**INSTRUCTIONS**
(a) Retype the passage on FITE's pivots word for word, starting at "All of the founders" and ending at "support their decision.".
(b) Answer these questions using the passage on FITE's pivots:
(i) What is FITE now called?
(ii) In what country was FITE's technical team based?
(iii) Which market in the US did the team zero in on?
(c) Carry on the passage about FITE's pivots from its final sentence.

**DOCUMENT SEGMENT**
★ ★ ★

Entrepreneur Kosta Jordanov’s journey to building a global streaming platform with FITE (now Triller TV) illustrates a crucial lesson in company building: the power of the pivot.
On their way to building a user base of millions and becoming the number one grossing app globally across all categories, Kosta and his team made not one, but two large pivots. He says the team’s willingness to embrace pivots was key to scale in the long term because they allowed them to find the right community to serve, and ultimately achieve product-market fit.
All of the founders that Bek sees go through multiple pivots, or shifts in the direction of their business, on their journey. The ones who achieve success, like Kosta, are those who plan those changes strategically and go deep on finding data to support their decision.
Embracing the pivot to find product-market fit
Kosta and his team’s initial vision was ambitious. They wanted to create a global cable company by letting anyone stream content on their TV without additional hardware. With an exceptional technical team in Bulgaria, FITE was able to build revolutionary streaming technology that was far more sophisticated than anything else in 2012, when the world was still wrapped in wires and chained to cable boxes.
They offered an incredibly diverse selection of content: the news, old movies, and even movie clips. But the content variety wasn’t driving sustained engagement; users were signing up — but not staying.
“We knew that if we wanted to improve retention, we needed to sharpen and deepen our offering,” he says.
For the second large pivot, the team analyzed the dynamics of the streaming market, and saw the advantages of live content for streaming — their technology worked especially well for live content, Kosta explains. Within live content, sports were an obvious target, but much of the industry was dominated by large broadcasters with deep pockets.
Then, the team zeroed in on the pay-per-view market in the US. Unlike regular cable television, pay-per-view involves viewers paying a fee to watch a specific program. Within this type of service, combat spots were the dominant category of content. Here was the viable niche that would prove the foundation from which to grow.

★ ★ ★

**GIVEN MATERIAL**
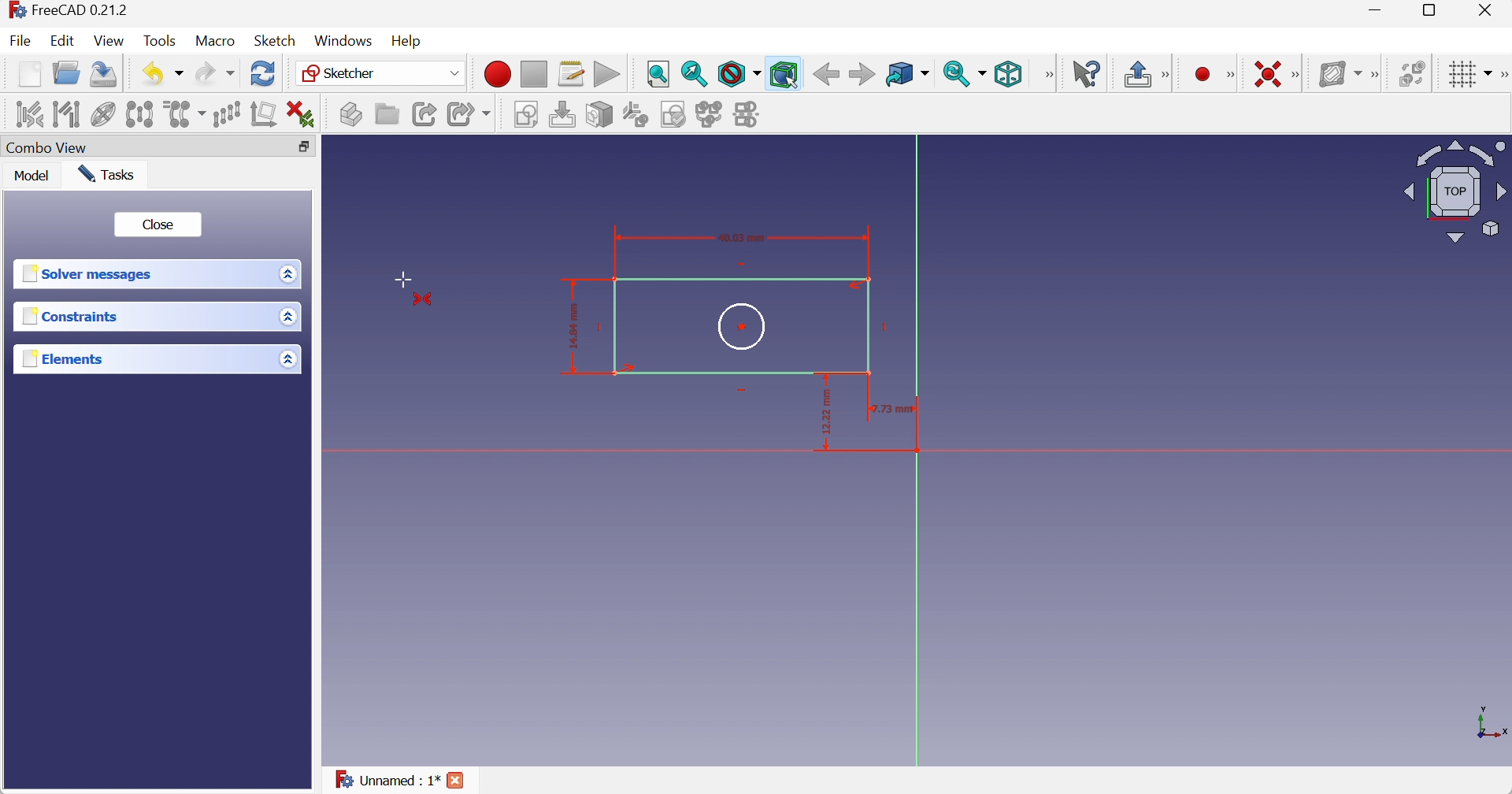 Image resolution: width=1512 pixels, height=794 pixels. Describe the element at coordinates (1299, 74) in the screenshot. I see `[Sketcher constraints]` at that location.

★ ★ ★

**RESPONSES BY TASK**
(a)
All of the founders that Bek sees go through multiple pivots, or shifts in the direction of their business, on their journey. The ones who achieve success, like Kosta, are those who plan those changes strategically and go deep on finding data to support their decision.

(b)
(i) Triller TV
(ii) Bulgaria
(iii) The pay-per-view market

(c)
Kosta says he advises other founders to think about how to test product-market fit as cheaply and quickly as possible.
“Start small, see if you can drive some users to your website with some ads, and get them to subscribe to information about an upcoming product,” he says. “Test, pivot, use data. Create an MVP instead of going large from day one.”
““Start small, see if you can drive some users to your website with some ads, and get them to subscribe to information about an upcoming product,” he says. “Test, pivot, use data. Create an MVP instead of going large from day one.””
Kosta Jordanov, Co-founder and CEO at FITE
Plan — and deliver on your pivot
Building a business takes capital as well — and the team also needed to fundraise by the time they had decided on this important second pivot. Kosta says he chose to be extremely transparent with his investors about the shift, sharing a detailed document with his backers a month before going out to seriously raise the next round.
The plan included developing a new app, a complete brand change to reflect the new focus, and — a tough decision — some team restructuring. The team completed these major changes in just one-and-a-half months. In the end, transparency worked in the company’s favor.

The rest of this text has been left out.